La diócesis de Girona acumula más de tres años sin ordenar a ningún nuevo sacerdote. El último caso fue el de Carles Sánchez, que fue nombrado presbítero el 2 de octubre de 2022 tras ocho años como diácono permanente.
La falta de nuevas ordenaciones marca el ritmo en Girona
Actualmente, la diócesis cuenta con tres seminaristas en formación. Lluc Juscafresa y Edwin Oblitas podrían ser ordenados diáconos este año, mientras que Marçal Privat, graduado en Filosofía, prevé su ordenación para 2029. Edwin Oblitas, que había sido monje en Poblet, ha adaptado su formación monástica al ámbito diocesano.
El proceso habitual establece que el primer paso es la ordenación como diácono. Durante un año, pueden celebrar la palabra, bautizos, bodas y entierros, pero no misas, confesiones ni la unción de enfermos. En ese periodo reciben formación pastoral y, si los informes son favorables, pueden acceder a la ordenación como presbíteros.
Contexto europeo y situación en otras diócesis
Jordi Font, rector del Seminario de Girona, señala que hace más de 30 años que las ordenaciones caen en Europa, una tendencia vinculada a la crisis de identidad social y a cambios impulsados por el Concilio Vaticano II. Según Font, el ritmo en diócesis como la de Girona es de una ordenación cada dos o tres años.
"El ritmo en diócesis como la nuestra es que se ordene un presbítero cada dos o tres años" - Jordi Font, Seminario de Girona
En comparación, el Obispado de Terrassa cuenta con un clero más joven y realiza ordenaciones anualmente. En Lleida, sin embargo, llevan más tiempo que Girona sin nuevos presbíteros.
Vacante episcopal y retrasos en el proceso
La sede de la Iglesia de Girona estuvo vacante durante dos años por falta de obispo, lo que provocó que algunos procesos quedaran bloqueados. Esta situación obligó a posponer alguna ordenación. Jordi Font recuerda que la decisión final sobre la ordenación de una persona corresponde al obispo.
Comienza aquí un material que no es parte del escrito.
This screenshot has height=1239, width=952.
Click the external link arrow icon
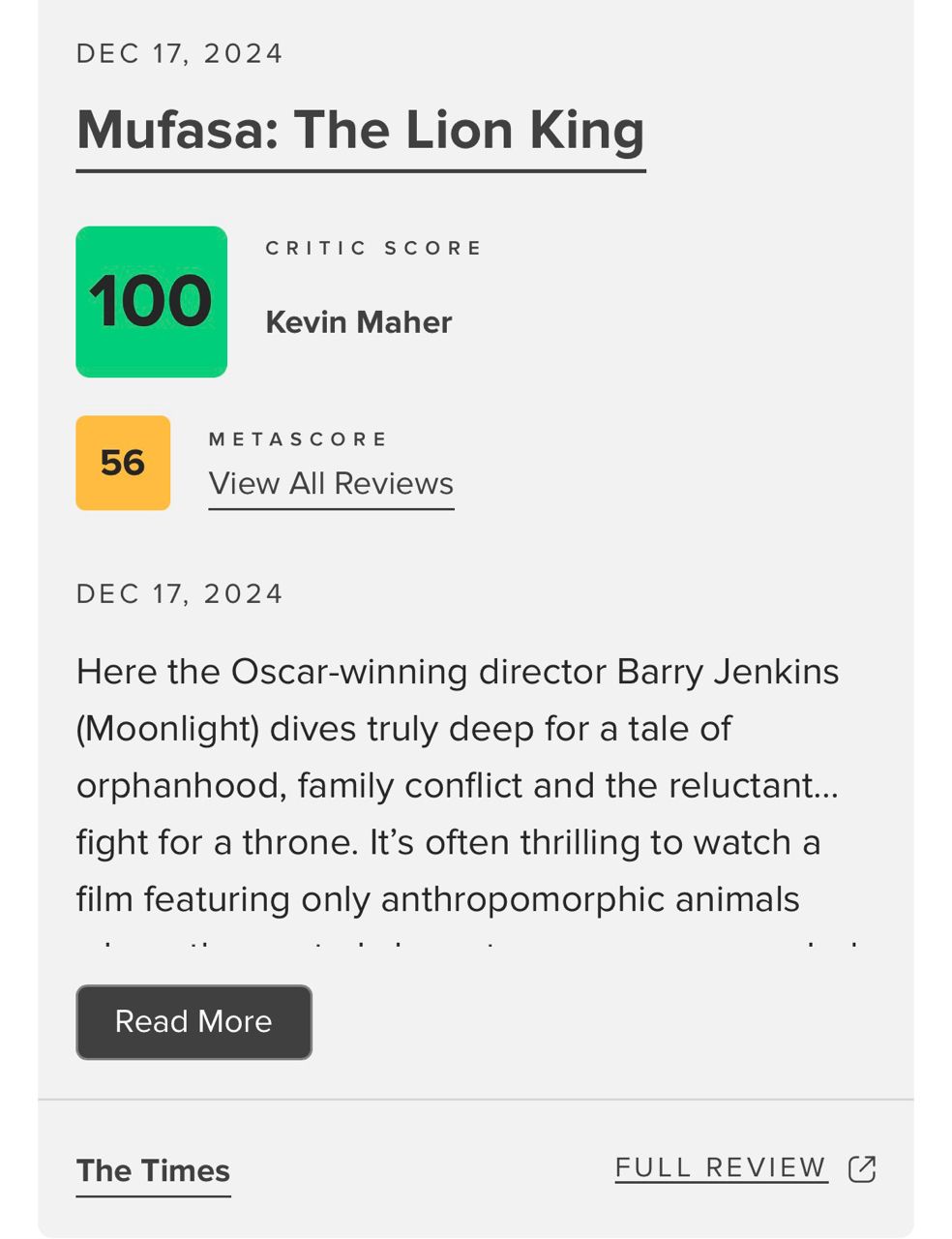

"La decisión de que una persona pueda ordenarse o no la tiene el Obispo"
Envejecimiento del clero y llamamiento a nuevas vocaciones
La media de edad de los presbíteros en la diócesis de Girona supera los 70 años. Actualmente hay 15 diáconos permanentes en la diócesis y se destaca el papel de los laicos con misión pastoral. Jordi Font subraya la importancia de los sacerdotes en la estructura eclesial.
"El papel de los sacerdotes sigue siendo fundamental porque una Iglesia sin presbíteros no sería Iglesia"
Font hace un llamamiento a despertar vocaciones entre los laicos y los diáconos permanentes, figuras que ya existen y que, según él, deben asumir una mayor presencia en la vida pastoral de la diócesis.